In case anyone didn’t catch the transparent scare tactics in the summary, vocabulary such as “overwhelmingly,” “swelter,” “dramatically,” “disastrous,” and “more severe” permeate the article in an open attempt to induce readers to reduce their carbon emissions. The study itself is hardly impartial, and attempts to spoon-feed a liberal policy agenda to the public by prescribing “a low-emission alternative—featuring much improved fuel efficiencies and a transition to alternative and renewable energy resources.” This policy would “leave the Northeast with a climate similar to today’s.” Yet not a page earlier, the author paraphrases the study’s main writer, Peter Frumhoff, as asserting that “even under the best-case emission-lowering scenario, global warming will bring unprecedented damage to the coastline.” Are we doomed or not?
Kaufman’s complicity with the UCS couldn’t be any clearer; the author conspicuously notes that “[A low emission alternative] will not be easy, since it would require industrialized nations to reduce their carbon dioxide emissions to 80 percent below levels in 2000” (emphasis added). Kaufman does not even grant readers the option of a theoretical response to the UCS public policy solution. Learning to change “will not be easy,” but it must be done. The author’s deliberate omission of contradictory information and lack of labeling is so complete that the article appears purposefully deceitful. This goal: to enhance the credibility of an otherwise dubious study, and to promote belief in a scientific consensus on global warming.

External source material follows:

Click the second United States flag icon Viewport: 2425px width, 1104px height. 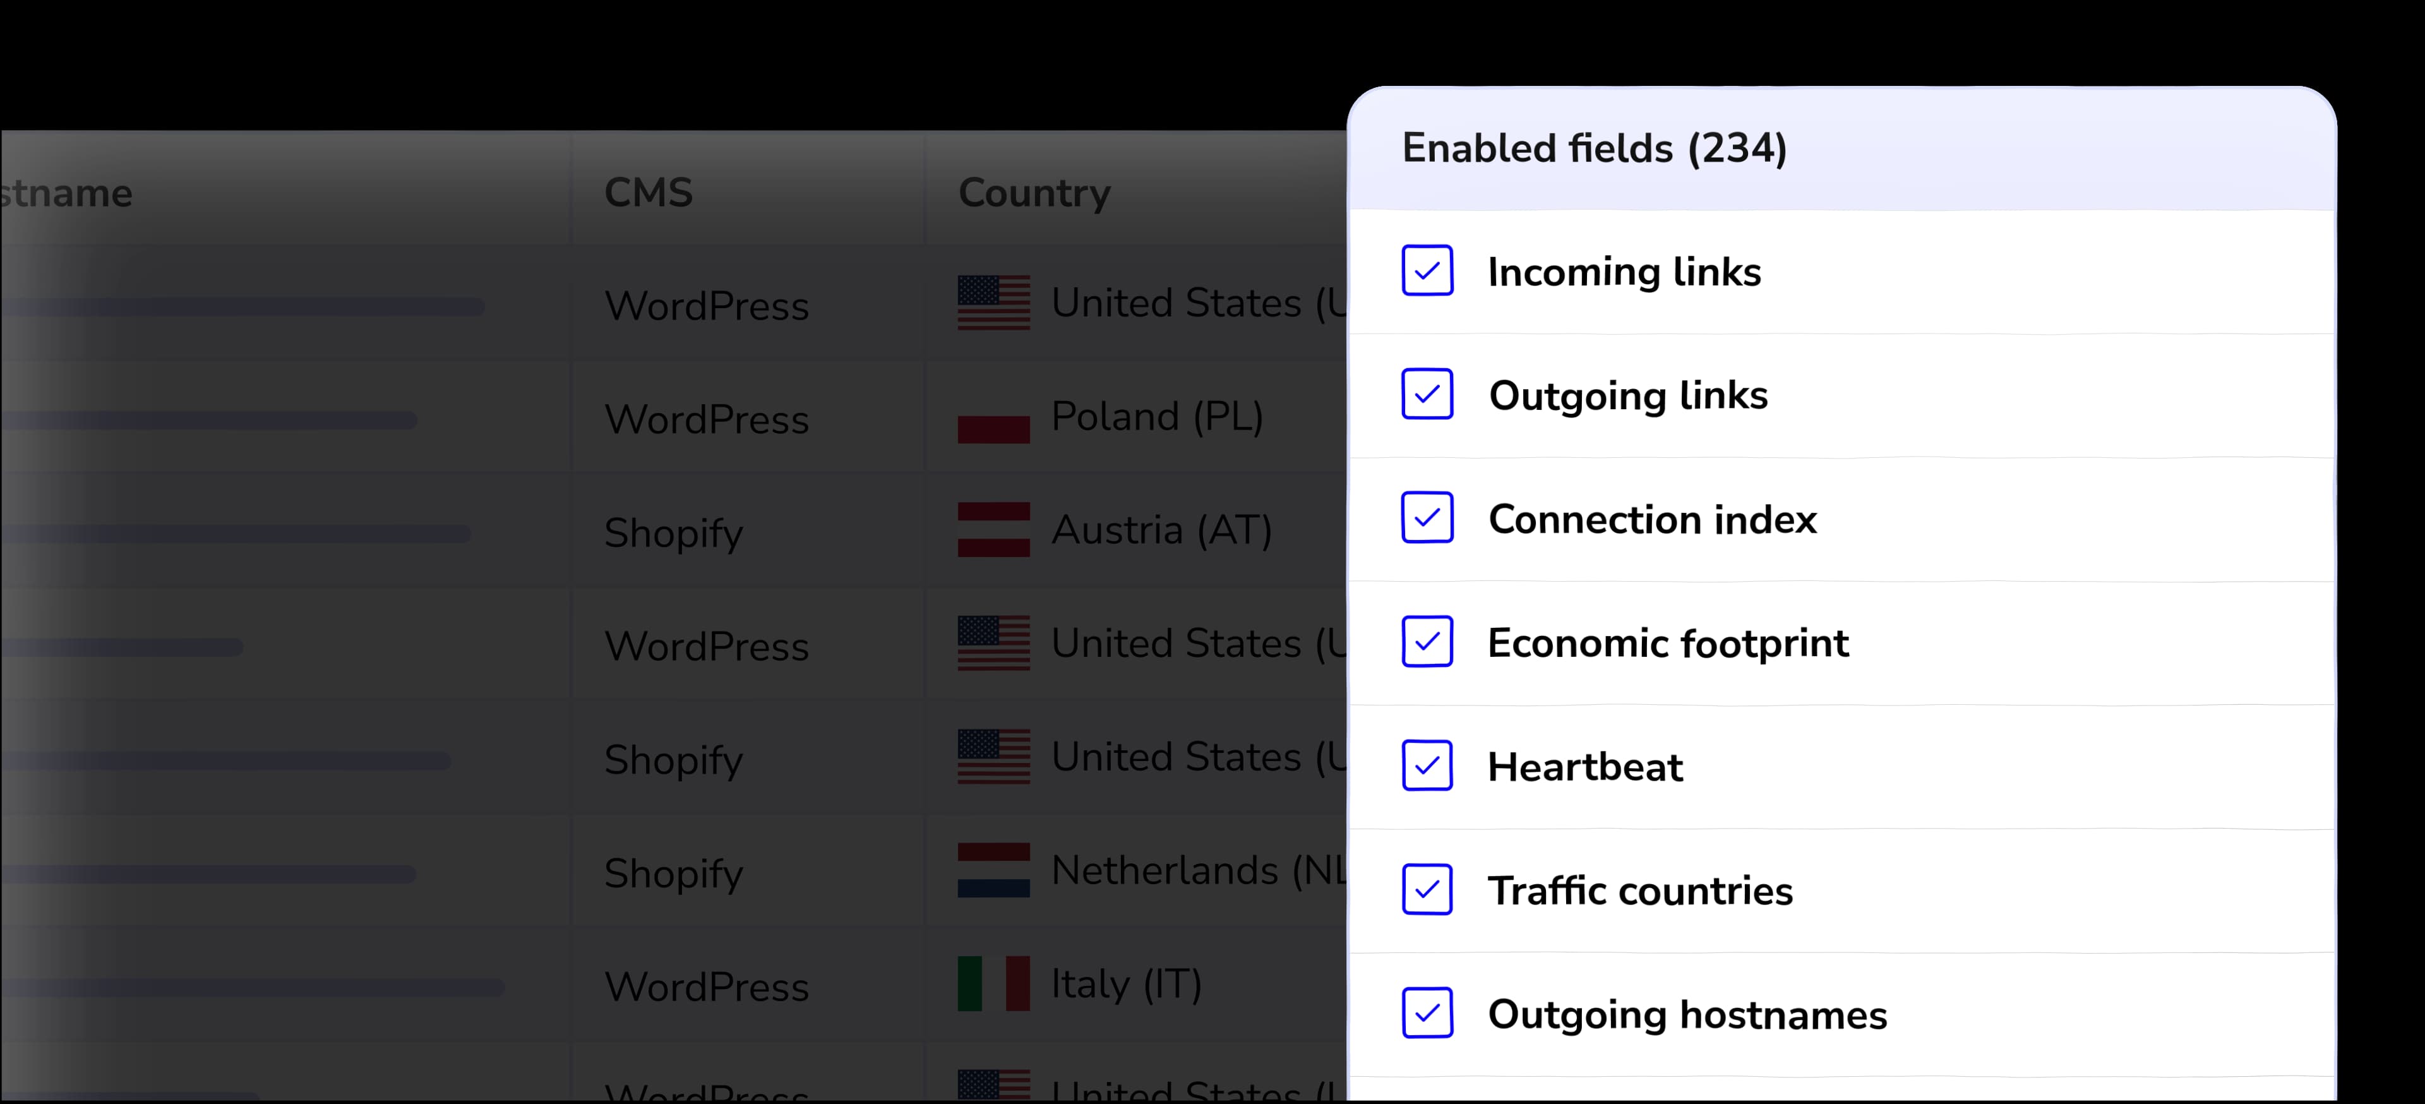(x=994, y=644)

Kaufman accomplishes this end by mislabeling, omitting contradictory information, and quoting only sympathetic sources:
Kaufman coyly identifies the Union of Concerned Scientists as a “public interest group” whose scientific background gives them an authoritative perspective on the global warming debate. He fails to mention, however, that the UCS is a left-wing lobbying nonprofit created during the Vietnam years as an offshoot of the antiwar movement. UCS systematically issues briefs to legislators in support of their liberal agenda: no nuclear weapons or U.S. missile defense systems, the elimination of genetically-modified foods, and increased global warming awareness.
Kaufman also deliberately points out that the UCS study is due to be published in a “peer-reviewed” journal, “Mitigation and Adaptation Strategies for Global Change,” because the peer-review process could add credibility to UCS claims. In reality, however, peer-review by this journal will make little difference in determining the credibility of the UCS study because the journal’s members already assume that global climate change is happening. The journal is dedicated to developing solutions to deal with global climate change, not evaluating its plausibility.
Omitting Pertinent Information:
Kaufman characterizes the May report issued by the United Nations Intergovernmental Panel on Climate Change (IPCC) as the “panel’s just-published impacts and mitigation report.” The February IPCC report asserted that it was “very likely” that human activities were causing global warming. However, Kaufman omits the April 18th development, in which Russian Vice Chair of the IPCC, Yuri Izrael, wrote an op-ed for the Ria Novosti news which claimed that “the panic over global warming is totally unjustified” and that “there is no need to dramatize the anthropogenic impact” of global climate change. Izrael argues that “There is no serious threat to the climate,” and that humanity is “more threatened by cold than by global warming.” Perhaps Kaufman wishes to ignore these events, and continue believing that the human origins of global warming remain uncontested.
What is most ridiculous about the author’s support for the study is that even scientists who believe in global climate change could point out that the UCS numbers as much as double mainstream scientific estimates. While the UCS estimates an 8-12 degrees Fahrenheit change in the winter and 6-12 degrees Fahrenheit change in the summer, the University of North Carolina and the Massachusetts Institute of Technology both estimated a 97.5% probability that the overall change in temperature will not exceed 8.89 degrees Fahrenheit. The 2007 Congressional Quarterly Researcher, “Issues for Debate in Public Policy” notes that climate change researchers generally agree that temperature increases will range between 3.6 and 5.4 degrees Fahrenheit. The February and April 2007 IPCC panel rulings, earlier quoted by Kaufman, also estimate a more modest change— between 3.2 and 7.2 degrees Fahrenheit—far short of UCS estimates.
Bethany Stotts is an intern at the American Journalism Center, a training program run by Accuracy in Media and Accuracy in Academia.